• _EXTRAIT DU TEXTE_
--------

Depuis que les éditions Cornélius ont entrepris de publier une anthologie (en sept volumes) de ses œuvres, on comprend mieux son importance dans le paysage de la bande dessinée japonaise moderne. Le poétique premier tome Les Fleurs rouges, publié au début de l’année, montrait – à nouveau – le goût de Tsuge pour les personnages vivant à la campagne, en retrait de la société.
Audaces stylistiques
Ce second tome va bien plus loin, d’abord dans les audaces stylistiques – images abstraites, phylactères sans texte –, à l’image de l’histoire qui donne son titre au livre. Celle-ci, parue en 1968 et semblable à un cut-up surréaliste, a gardé toute sa force révolutionnaire, même quand on la découvre au troisième millénaire.

--------

• _CONSIGNE A_
Transcrivez à l'identique, s'il vous plaît, le passage de l'extrait sur Tsuge qui va de « Depuis que les » jusqu'à « de la société. ».
• _CONSIGNE B_
Réécrivez les lignes depuis le début des lignes jusqu'à celle qui contient « point(572,495) », incluse, en remplaçant « screenshot » par « capture » et sans toucher au reste.

• _DONNÉES DE L'EXERCICE_
--------

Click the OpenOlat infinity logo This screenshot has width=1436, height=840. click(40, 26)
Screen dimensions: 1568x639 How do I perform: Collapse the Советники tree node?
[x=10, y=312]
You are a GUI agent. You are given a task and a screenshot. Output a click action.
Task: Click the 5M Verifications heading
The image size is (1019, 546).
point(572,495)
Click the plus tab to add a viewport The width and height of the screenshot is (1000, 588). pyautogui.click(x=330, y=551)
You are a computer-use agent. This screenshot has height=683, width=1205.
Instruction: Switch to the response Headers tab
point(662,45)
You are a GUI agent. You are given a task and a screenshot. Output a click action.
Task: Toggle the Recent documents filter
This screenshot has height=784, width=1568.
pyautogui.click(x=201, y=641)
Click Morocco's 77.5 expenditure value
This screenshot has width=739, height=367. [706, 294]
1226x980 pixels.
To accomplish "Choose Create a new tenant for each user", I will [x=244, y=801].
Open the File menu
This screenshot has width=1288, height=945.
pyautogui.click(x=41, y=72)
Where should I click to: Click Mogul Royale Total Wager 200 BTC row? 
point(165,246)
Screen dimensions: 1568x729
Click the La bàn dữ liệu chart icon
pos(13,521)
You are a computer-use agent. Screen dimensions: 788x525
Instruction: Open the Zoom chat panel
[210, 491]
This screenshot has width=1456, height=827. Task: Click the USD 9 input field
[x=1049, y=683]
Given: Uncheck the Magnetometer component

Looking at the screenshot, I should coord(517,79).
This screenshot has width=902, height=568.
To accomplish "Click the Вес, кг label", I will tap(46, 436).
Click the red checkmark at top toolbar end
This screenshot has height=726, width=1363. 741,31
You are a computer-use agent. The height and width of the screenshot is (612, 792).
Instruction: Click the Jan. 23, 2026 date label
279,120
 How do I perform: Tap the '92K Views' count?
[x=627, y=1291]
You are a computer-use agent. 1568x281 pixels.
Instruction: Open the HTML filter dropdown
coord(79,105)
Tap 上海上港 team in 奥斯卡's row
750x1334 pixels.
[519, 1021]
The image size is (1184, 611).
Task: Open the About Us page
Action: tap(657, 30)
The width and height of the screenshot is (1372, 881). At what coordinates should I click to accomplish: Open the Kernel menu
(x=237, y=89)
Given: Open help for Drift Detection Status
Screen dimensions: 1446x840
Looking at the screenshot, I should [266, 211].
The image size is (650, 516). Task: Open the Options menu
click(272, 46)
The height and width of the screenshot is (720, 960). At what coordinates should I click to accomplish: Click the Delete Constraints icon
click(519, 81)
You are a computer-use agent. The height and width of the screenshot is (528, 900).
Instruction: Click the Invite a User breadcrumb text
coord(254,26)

--------

• _RÉPONSE FINALE A_
Depuis que les éditions Cornélius ont entrepris de publier une anthologie (en sept volumes) de ses œuvres, on comprend mieux son importance dans le paysage de la bande dessinée japonaise moderne. Le poétique premier tome Les Fleurs rouges, publié au début de l’année, montrait – à nouveau – le goût de Tsuge pour les personnages vivant à la campagne, en retrait de la société.

• _RÉPONSE FINALE B_
Click the OpenOlat infinity logo This capture has width=1436, height=840. click(40, 26)
Screen dimensions: 1568x639 How do I perform: Collapse the Советники tree node?
[x=10, y=312]
You are a GUI agent. You are given a task and a capture. Output a click action.
Task: Click the 5M Verifications heading
The image size is (1019, 546).
point(572,495)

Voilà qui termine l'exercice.